文摘Near crash events are often regarded as an excellent surrogate measure for traffic safety research because they include abrupt changes in vehicle kinematics that can lead to deadly accident scenarios. In this paper, we introduced machine learning and deep learning algorithms for predicting near crash events using LiDAR data at a signalized intersection. To predict a near crash occurrence, we used essential vehicle kinematic variables such as lateral and longitudinal velocity, yaw, tracking status of LiDAR, etc. A deep learning hybrid model Convolutional Gated Recurrent Neural Network (CNN + GRU) was introduced, and comparative performances were evaluated with multiple machine learning classification models such as Logistic Regression, K Nearest Neighbor, Decision Tree, Random Forest, Adaptive Boost, and deep learning models like Long Short-Term Memory (LSTM).

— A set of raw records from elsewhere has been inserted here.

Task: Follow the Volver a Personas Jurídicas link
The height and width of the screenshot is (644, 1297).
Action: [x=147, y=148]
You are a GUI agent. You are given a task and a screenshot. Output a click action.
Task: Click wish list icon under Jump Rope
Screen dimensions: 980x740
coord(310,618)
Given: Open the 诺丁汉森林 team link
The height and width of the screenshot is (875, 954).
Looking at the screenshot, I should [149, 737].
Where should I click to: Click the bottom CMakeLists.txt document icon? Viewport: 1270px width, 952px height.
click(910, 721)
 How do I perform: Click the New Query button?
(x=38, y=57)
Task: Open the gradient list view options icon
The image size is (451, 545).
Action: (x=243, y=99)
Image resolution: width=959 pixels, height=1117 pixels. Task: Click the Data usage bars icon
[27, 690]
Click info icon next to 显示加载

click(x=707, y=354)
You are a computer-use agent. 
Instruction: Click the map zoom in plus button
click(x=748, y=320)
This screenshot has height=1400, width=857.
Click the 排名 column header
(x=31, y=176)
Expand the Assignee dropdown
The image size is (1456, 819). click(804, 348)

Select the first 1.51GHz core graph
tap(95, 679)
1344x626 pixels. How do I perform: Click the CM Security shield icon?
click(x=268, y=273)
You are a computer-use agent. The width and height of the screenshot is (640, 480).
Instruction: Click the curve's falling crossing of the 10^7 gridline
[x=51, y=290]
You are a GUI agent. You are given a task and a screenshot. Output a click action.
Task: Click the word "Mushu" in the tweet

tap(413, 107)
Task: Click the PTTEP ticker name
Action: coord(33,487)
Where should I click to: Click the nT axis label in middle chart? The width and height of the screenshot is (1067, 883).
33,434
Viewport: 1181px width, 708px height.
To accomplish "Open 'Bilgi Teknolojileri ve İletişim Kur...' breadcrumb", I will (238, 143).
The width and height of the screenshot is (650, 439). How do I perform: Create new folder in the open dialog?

As vehicle kinematics changes occur after sudden brake, we considered average deceleration and kinematic energy drop as thresholds to identify near crashes after vehicle braking time . We looked at the next 3 seconds of this braking time as our prediction horizon. All models work best in the next 1-second prediction horizon to braking time. The results also reveal that our hybrid model gathers the greatest near crash information while working flawlessly. In comparison to existing models for near crash prediction, our hybrid Convolutional Gated Recurrent Neural Network model has 100% recall, 100% precision, and 100% F1-score: accurately capturing all near crashes. This prediction performance outperforms previous baseline models in forecasting near crash events and provides opportunities for improving traffic safety via Intelligent Transportation Systems (ITS).